Пожалеть бы его, да я знаю, как мой стойкий барраярский солдат фыркает на любую попытку жалости.
– В таком настроении нам не стоит отсюда выходить, - немного лукавлю.
– У тебя устрашающе сердитый вид, того и гляди, начнешь драться.
– Даже со стороны видно?
– поморщась, переспрашивает так до конца и не успокоившийся Эрик.
– Не бойся, я держу себя в руках.
– Лучше бы меня держал, - слетает с губ само собою.
– Единственный способ ненадолго одержать над тобою верх, - хмыкает моя ехидная барраярская язва, - и то для верности предпочтительно связать покрепче?

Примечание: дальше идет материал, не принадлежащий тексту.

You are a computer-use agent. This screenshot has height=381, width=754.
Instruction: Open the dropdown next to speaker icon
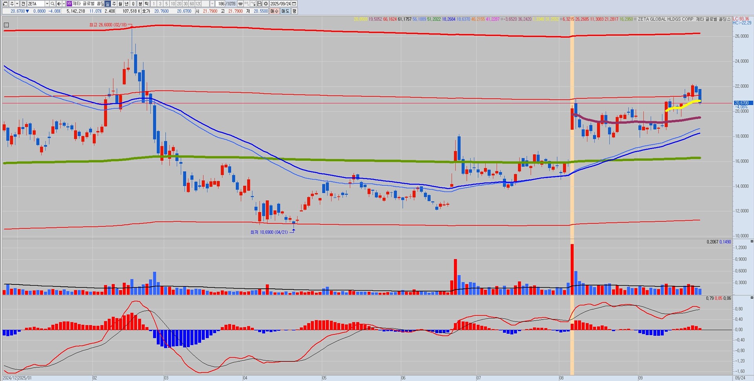click(x=64, y=4)
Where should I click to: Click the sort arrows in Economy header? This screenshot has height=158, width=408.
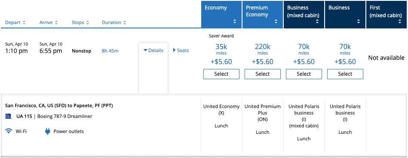tap(235, 22)
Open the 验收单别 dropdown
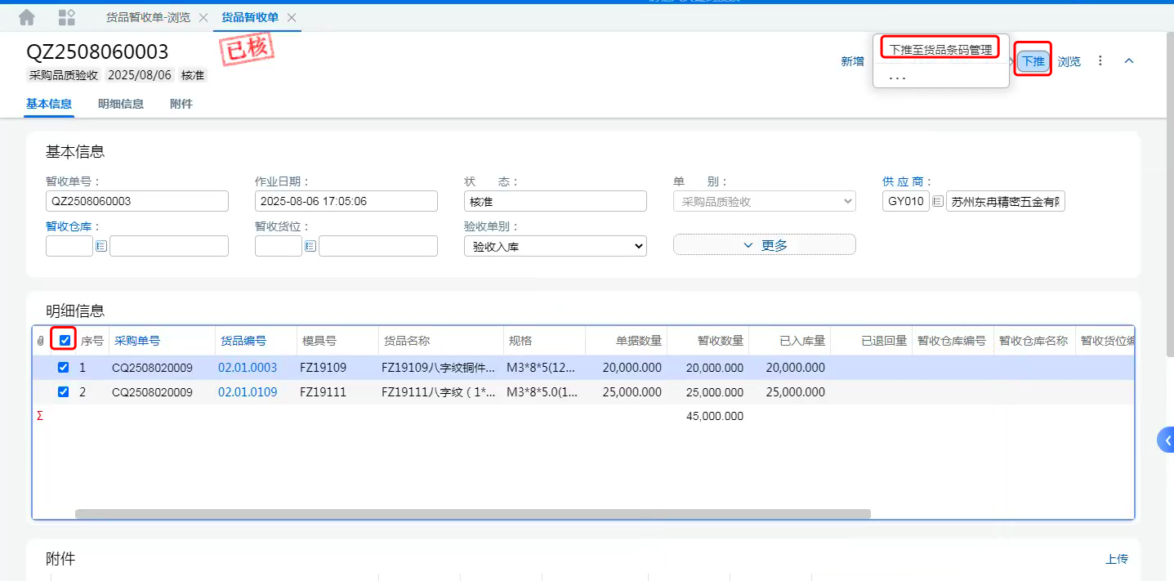1174x581 pixels. pyautogui.click(x=555, y=246)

Неужели в этой полушутке прозвучала потаенная жажда? Я примеряю на себя перспективу воплотить ее в жизнь и улыбаюсь тому, как пылко реагирует тело. Хорошая альтернатива тренажерам. Эрика злит невозможность управлять ситуацией и пугает перспектива смирения ради безопасности? Тут все будет в его руках. Я измучен необходимостью отвечать за всё и всегда, непрестанно приводить свою семью к покорности? Приятно будет полностью отдать власть, пусть на время. Добровольное подчинение - игра, которая чарует новизной, обещая радость для тела, успокоение для души и возможность привязать Эрика еще крепче.
– Отчего нет?
– смерив своего любовника прямым и откровенным взглядом, подначиваю.
– Если осмелишься.
– Ты все-таки называешь меня трусом, - улыбается Эрик, обнимая меня за плечи и теребя узел накидки. Подозреваю, что он хочет поскорее добраться до добычи.

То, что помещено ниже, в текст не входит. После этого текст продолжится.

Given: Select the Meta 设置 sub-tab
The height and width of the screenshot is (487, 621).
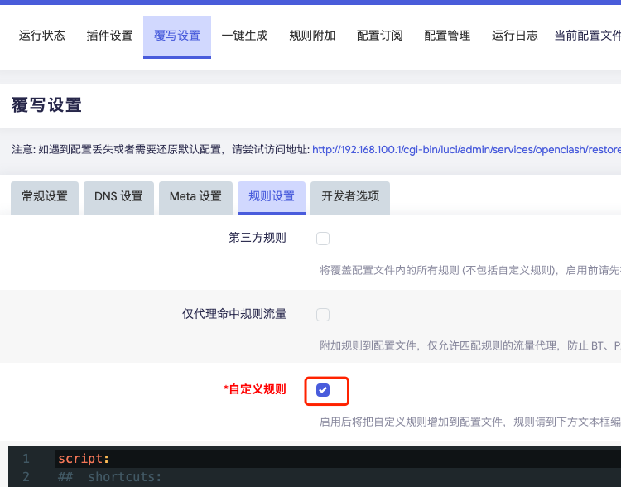Looking at the screenshot, I should pyautogui.click(x=195, y=197).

– Я тебя провоцирую, - шепотом признаюсь ему на ухо, и мой любовник ожидаемо вздрагивает.
– Успешно?
Насколько успешно, я понимаю, уже будучи прижат к постели тяжелым телом: одна ладонь агрессора забирается под мою накидку, дразня прикосновениями, другой рукой он зажимает мои запястья за головой. Серые глаза прикрыты, скрывая блеск желания, но твердое доказательство интереса не оставляет место сомнениям.
– Сдаешься?
– вопрос Эрика был бы окрашен иронией, не будь он похож на хриплое мурлыканье.

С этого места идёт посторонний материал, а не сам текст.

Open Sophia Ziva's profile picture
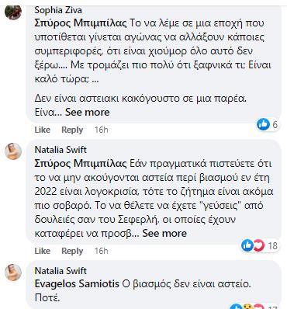Screen dimensions: 287x309 tap(13, 12)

Сдаюсь. Отпусти. Будь уверен в моей полнейшей покорности, а как же иначе? Судя по опасливому восторгу во взгляде, для Эрика такой опыт тоже внове, и он в любую секунду готов остановиться, уступив возможной просьбе... которой я не произнесу, желая совершенно иного.
Барраярец испытующе смотрит на меня и негромко, но подробно и уверенно приказывает. А я подчиняюсь требованию, истаивая сердцем.
Все время, что я раздеваюсь - медленно, напоказ, как сказано и как нам обоим приятней, - ощущение тепла от напряженного взгляда возбуждает, томит восхитительной отсрочкой. Я медленно вынимаю шпильки, встряхиваю освобожденными волосами, щекотно стекающими по спине. Нравится? Я знаю, что да. Сердце у меня колотится изо всех сил, и узорчатый светло-голубой шелковый шарф я подаю едва ли не с поклоном. Это было бы манерным спектаклем, не будь я сейчас так жестоко возбужден непривычной, пленительной возможностью проявить силу таким странным образом - подчинившись чужому желанию, покорно дождаться решения собственной участи. Эрик обходит меня, рассматривая, вальяжными шагами удачливого охотника и останавливается за спиной. Холодный скользящий шелк обхватывает мои локти, пресекая последнюю возможность сопротивления, и я покорно опускаюсь на край кровати.